Saved entries:
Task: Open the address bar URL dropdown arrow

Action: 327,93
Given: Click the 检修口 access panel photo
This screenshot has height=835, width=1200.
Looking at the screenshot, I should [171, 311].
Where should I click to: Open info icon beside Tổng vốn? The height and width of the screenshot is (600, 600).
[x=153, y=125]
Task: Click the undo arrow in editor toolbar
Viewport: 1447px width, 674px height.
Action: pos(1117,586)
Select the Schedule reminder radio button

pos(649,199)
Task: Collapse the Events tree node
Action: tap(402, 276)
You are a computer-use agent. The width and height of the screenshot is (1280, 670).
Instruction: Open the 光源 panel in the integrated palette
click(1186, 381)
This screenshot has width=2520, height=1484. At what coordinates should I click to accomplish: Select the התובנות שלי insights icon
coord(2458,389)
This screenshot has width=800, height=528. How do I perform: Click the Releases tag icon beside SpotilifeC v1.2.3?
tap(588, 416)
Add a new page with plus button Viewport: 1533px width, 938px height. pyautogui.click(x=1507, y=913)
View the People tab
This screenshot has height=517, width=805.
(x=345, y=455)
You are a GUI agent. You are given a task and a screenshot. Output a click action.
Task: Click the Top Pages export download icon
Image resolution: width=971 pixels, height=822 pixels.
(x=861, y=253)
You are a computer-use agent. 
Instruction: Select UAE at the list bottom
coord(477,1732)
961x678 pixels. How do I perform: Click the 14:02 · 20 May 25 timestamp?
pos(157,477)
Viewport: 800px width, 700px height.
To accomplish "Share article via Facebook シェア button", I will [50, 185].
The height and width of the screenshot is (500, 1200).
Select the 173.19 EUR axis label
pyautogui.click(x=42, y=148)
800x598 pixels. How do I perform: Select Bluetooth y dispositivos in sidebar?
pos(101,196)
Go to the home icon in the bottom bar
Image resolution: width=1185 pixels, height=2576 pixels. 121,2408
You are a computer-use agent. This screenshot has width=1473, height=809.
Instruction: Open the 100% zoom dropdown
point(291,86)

WHAT THIS TASK INVOLVES:
The answer must be every line from the records above that contains "computer".

COMPLETED EXERCISE:
You are a computer-use agent. The width and height of the screenshot is (1280, 670).
You are a computer-use agent. 
You are a computer-use agent. This screenshot has width=1473, height=809.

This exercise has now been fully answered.